前言
之前谈的基础深度学习的模型一直都是分类,即给定一张图片分辨出图像是什么东西。而更有趣的是在目标检测领域,给定一张图片,不仅要分辨出图示的物体是什么,还要标注出目标的边框。我之前的博文写过一个手写数字分割的,大概的思想是将纸上的区域转为二值化数据,然后统计二值像素绘制成直方图得出行列的边界或者是利用纯opencv的方法得的边界。但是这种方法不太适合一些复杂图片。如下面所示(图像来源斯坦福cs231n课程)。
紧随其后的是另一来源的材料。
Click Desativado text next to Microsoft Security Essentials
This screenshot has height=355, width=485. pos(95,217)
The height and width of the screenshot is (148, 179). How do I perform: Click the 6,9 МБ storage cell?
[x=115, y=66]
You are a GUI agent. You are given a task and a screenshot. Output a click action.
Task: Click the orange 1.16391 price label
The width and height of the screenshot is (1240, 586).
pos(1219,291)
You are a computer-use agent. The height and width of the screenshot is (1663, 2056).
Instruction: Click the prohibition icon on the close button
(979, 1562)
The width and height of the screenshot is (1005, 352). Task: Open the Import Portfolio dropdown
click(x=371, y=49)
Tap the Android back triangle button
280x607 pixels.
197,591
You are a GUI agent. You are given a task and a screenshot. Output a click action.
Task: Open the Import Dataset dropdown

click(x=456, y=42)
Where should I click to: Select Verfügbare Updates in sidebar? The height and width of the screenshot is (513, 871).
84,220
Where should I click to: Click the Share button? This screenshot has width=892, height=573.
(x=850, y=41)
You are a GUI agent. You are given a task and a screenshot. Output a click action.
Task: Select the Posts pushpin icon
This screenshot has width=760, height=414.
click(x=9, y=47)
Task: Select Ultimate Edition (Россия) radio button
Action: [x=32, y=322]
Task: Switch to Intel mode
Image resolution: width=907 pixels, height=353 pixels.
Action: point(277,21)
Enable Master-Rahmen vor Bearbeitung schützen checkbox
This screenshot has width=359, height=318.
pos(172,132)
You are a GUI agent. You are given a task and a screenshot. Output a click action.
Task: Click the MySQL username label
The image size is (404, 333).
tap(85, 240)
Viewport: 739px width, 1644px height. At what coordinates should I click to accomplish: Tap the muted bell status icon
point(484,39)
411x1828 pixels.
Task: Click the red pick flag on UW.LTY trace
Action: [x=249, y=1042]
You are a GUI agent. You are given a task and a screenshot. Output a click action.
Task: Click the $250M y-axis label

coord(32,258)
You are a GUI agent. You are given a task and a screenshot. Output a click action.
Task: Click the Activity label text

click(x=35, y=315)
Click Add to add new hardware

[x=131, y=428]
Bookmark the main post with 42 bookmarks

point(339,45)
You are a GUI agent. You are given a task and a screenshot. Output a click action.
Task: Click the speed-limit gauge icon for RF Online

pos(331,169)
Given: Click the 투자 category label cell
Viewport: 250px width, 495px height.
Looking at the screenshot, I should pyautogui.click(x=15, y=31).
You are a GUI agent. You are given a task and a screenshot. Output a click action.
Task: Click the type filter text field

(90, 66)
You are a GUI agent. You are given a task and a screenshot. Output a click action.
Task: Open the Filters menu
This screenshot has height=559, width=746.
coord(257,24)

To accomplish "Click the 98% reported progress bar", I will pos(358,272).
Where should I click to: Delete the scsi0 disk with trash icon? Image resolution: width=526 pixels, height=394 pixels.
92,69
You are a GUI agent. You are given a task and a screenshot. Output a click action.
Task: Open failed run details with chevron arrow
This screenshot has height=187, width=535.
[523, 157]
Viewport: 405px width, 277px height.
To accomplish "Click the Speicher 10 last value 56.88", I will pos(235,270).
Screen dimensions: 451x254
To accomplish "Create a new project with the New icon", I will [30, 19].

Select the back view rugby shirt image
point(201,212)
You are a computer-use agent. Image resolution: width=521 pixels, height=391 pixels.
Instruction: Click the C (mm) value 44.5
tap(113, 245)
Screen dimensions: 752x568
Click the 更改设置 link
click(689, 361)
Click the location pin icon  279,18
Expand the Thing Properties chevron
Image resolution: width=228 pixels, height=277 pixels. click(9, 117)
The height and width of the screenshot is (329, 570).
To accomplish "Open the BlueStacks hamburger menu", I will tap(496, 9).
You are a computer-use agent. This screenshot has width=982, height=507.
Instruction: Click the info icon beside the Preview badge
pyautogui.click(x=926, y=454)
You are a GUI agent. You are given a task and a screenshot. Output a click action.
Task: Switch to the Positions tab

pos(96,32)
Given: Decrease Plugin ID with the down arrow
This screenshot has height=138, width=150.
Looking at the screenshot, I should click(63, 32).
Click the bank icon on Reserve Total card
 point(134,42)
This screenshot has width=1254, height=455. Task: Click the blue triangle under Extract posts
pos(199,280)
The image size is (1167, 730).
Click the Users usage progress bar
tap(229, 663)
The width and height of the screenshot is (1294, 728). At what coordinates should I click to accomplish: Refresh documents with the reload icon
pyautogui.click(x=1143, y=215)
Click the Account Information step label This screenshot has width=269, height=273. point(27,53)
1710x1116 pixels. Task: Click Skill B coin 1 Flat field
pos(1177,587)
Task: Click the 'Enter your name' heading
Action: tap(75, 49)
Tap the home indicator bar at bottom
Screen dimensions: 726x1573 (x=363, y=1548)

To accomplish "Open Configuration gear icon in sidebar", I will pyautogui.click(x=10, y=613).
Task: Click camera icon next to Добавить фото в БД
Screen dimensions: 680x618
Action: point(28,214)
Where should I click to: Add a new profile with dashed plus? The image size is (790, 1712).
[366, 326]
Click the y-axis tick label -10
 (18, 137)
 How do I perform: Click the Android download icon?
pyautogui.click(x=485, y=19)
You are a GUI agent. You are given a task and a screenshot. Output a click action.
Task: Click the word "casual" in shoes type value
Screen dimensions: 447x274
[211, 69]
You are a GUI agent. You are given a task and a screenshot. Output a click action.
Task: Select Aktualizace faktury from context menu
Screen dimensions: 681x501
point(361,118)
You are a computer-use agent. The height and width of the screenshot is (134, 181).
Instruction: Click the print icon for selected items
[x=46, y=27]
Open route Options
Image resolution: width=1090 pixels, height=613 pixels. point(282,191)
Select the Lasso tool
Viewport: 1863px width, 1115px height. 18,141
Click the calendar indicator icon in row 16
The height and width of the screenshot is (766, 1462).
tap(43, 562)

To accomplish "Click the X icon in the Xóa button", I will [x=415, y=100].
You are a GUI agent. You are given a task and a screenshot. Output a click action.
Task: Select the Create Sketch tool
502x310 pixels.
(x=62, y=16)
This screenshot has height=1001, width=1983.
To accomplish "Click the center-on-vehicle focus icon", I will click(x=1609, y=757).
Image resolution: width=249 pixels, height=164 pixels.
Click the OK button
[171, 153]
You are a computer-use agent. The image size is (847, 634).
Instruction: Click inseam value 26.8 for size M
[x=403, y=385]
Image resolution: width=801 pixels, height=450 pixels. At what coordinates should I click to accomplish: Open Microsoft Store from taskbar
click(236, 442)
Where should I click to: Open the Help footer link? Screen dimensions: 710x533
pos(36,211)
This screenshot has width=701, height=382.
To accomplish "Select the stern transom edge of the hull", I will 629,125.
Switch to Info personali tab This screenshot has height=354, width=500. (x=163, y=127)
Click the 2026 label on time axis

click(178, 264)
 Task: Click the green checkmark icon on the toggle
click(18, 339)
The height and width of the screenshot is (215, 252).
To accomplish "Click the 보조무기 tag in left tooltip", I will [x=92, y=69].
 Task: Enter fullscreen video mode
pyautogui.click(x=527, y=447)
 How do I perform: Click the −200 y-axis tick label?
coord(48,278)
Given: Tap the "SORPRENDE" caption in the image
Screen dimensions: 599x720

yolo(you only look once) 是其中一种非常有效且高效的方法,网上的博客文档非常多,我就不再详细介绍整个实现模式(如网络结构)。基本的介绍可以参考这篇博文 目标检测|YOLO原理与实现,我觉得写得非常好。本文将针对yolo实现的技术细节(如怎么转化(x,y, w, h)置信度,NMS等) 并会给出示例代码(包能用,逃)
- ① 介绍模型的应用,得到预测数据
- ② 怎么将预测值转为我们想要的数据(边界左上角,右下角,预测分数)
- ③ 怎么构建自己的训练集(以voc2007为例)及训练
注:本文介绍的是yolov1,看过吴恩达的deeplearning课程的可能会对archor box之类的概念(其实archor box是yolo v2提出),这里我们不涉及。我建议学习路线是跟着yolo的发展看论文(一定要看论文),从yolov1 到 yolov2(yolo 9000) 再到最新的yolov3。这样会比较清晰脉络且也更容易接受
一、模型导入
从一开始我不打算介绍复杂的概念,其实所有深度学习的模型都可以这样概括,给你一个模型,然后你根据网络架构得到一个predict的矩阵。你可以理解yolo也是这样。首先我们来导入yolo的模型,权重文件可以从这里下载,话不多说,直接上代码
import numpy as np
import cv2
import tensorflow as tf
class Yolov1(object):
def __init__(self, weights_file):
# yolo可以预测的物体(20类,如猫,狗,车等)
self.classes_list = ["aeroplane", "bicycle", "bird", "boat", "bottle",
"bus", "car", "cat", "chair", "cow", "diningtable",
"dog", "horse", "motorbike", "person", "pottedplant",
"sheep", "sofa", "train", "tvmonitor"]
# 预测图片的尺寸 448*448
self.image_size = 448
# 将图片分割成7*7的格子(注意不是真的分割)
self.cell_size = 7
# 一个格子的大小 448/7 = 64
self.image_scale = self.image_size / self.cell_size
# 每个格子预测2个box
self.box_per_cell = 2
self.classes = len(self.classes_list)
# 一张图片最多的边框(这个参数是极大值抑制用的)及iou
self.max_output_size = 10
self.iou_threshold = 0.4
# 预测分数的阈值,我这里设为0.1
self.threshold = 0.1
# 绘制坐标值 [7, 7 ,2]
self.x_offset = np.transpose(np.reshape(
np.array([np.arange(self.cell_size)] * self.cell_size * self.box_per_cell),
[self.box_per_cell, self.cell_size, self.cell_size]),
[1, 2, 0])
self.y_offset = np.transpose(self.x_offset, [1, 0, 2])
self.sess = tf.Session()
# 网络结构
self._build_net()
# 解析预测值
self._build_detector()
# 解析权重
self._load_weights(weights_file)
def _build_net(self):
print('Start to build the network ...')
self.images = tf.placeholder(tf.float32, [None, self.image_size, self.image_size, 3])
net = self._conv2d(self.images, 1, 64, 7, 2)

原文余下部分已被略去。